──────── Material shown

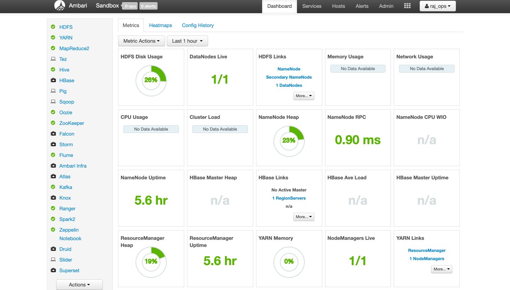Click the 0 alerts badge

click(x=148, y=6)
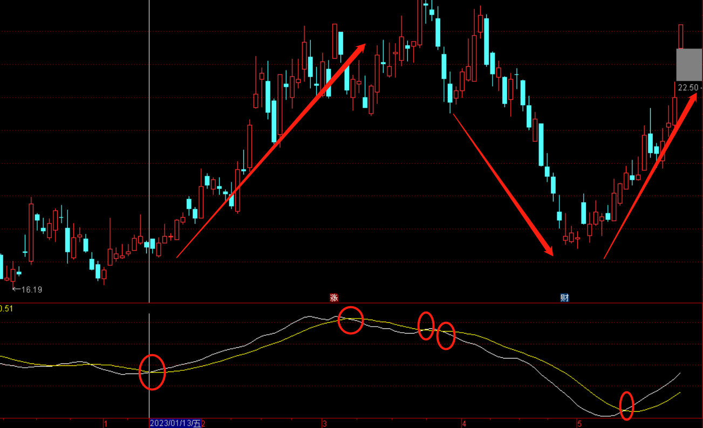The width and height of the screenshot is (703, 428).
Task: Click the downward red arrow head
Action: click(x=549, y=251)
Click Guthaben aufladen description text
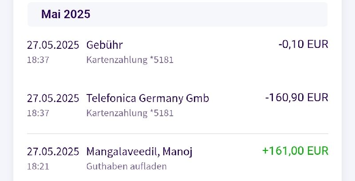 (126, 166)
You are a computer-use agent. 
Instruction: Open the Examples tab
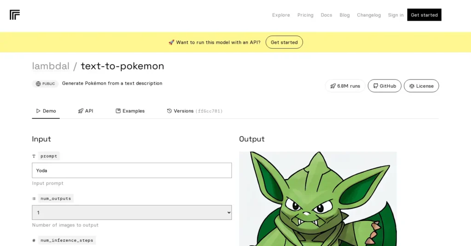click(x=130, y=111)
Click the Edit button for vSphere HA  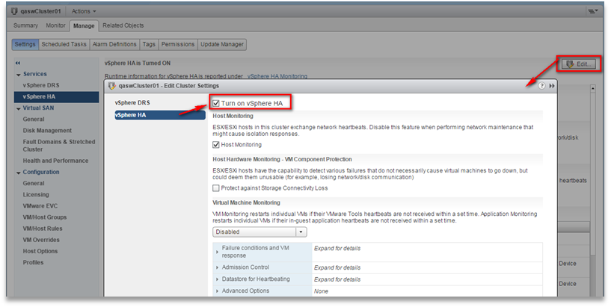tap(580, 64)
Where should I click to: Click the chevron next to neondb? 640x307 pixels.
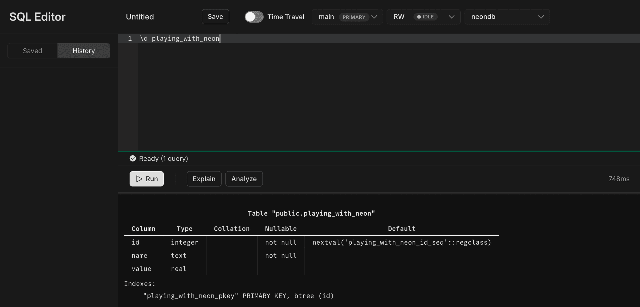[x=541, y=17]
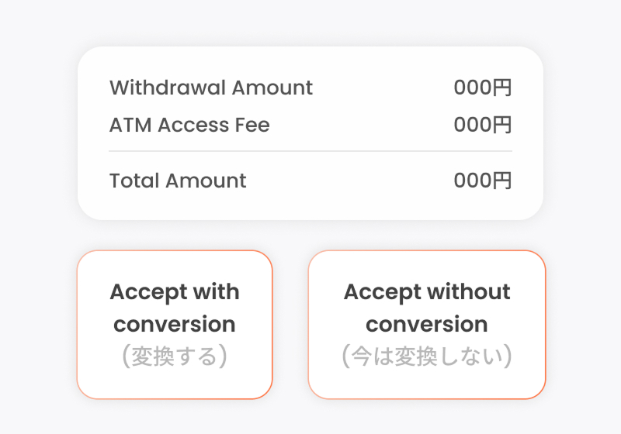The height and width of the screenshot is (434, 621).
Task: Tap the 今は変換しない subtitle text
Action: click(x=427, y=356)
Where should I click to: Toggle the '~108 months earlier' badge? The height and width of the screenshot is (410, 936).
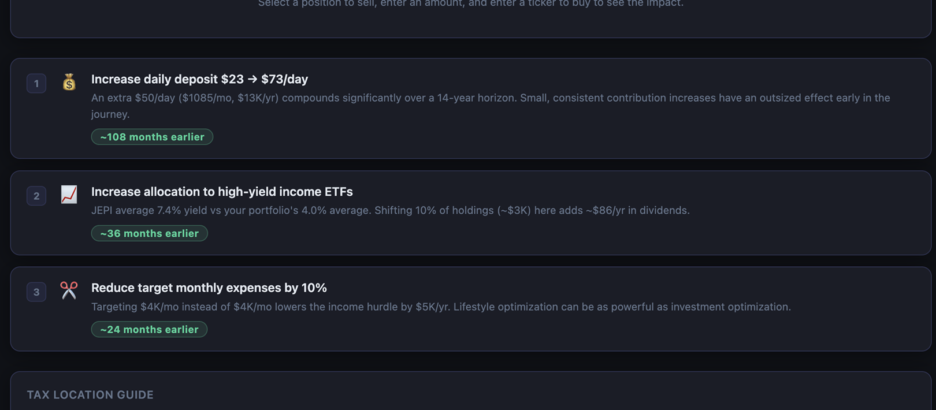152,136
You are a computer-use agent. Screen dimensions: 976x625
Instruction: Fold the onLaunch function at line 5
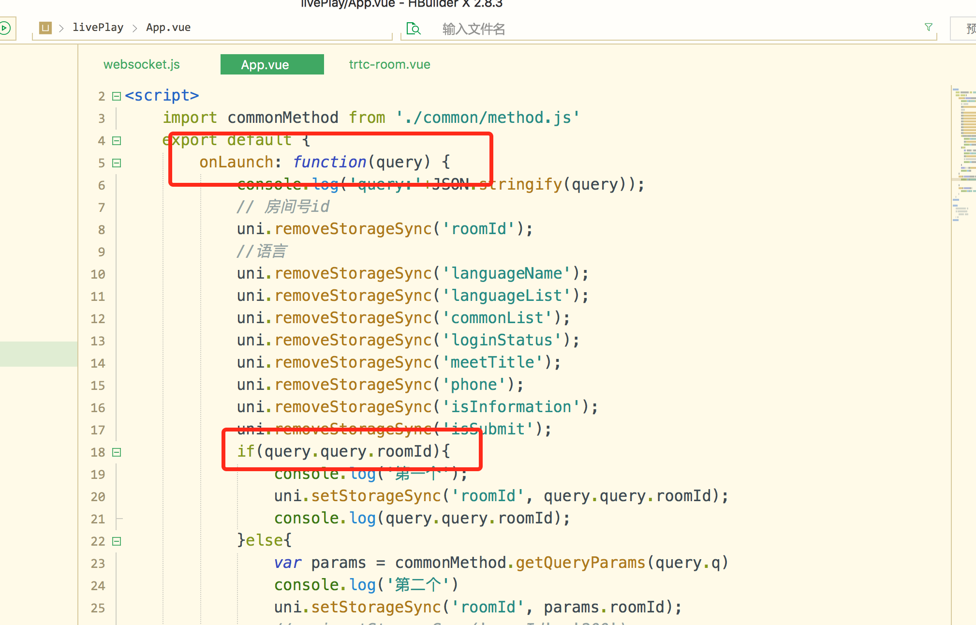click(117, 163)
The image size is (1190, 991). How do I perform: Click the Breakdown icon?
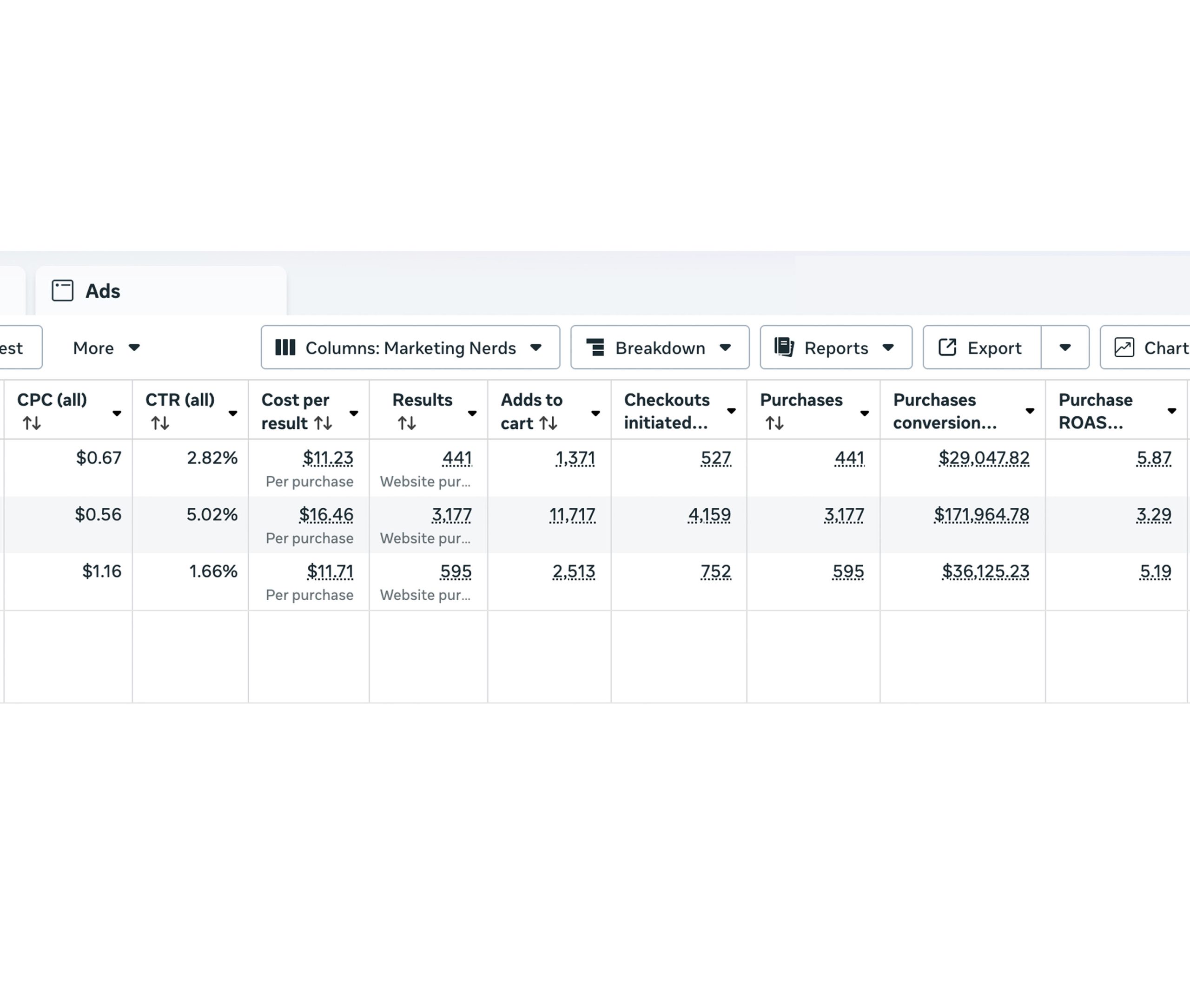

────────────────

**What is being asked**:
Copy every line from the one containing "You are a computer-use agent. Screen" down to the end of the records, without changing anything. Leave the pictures out of your copy.

**Complete response**:
You are a computer-use agent. Screen dimensions: 976x625
Instruction: Fold the onLaunch function at line 5
click(117, 163)
The image size is (1190, 991). How do I perform: Click the Breakdown icon?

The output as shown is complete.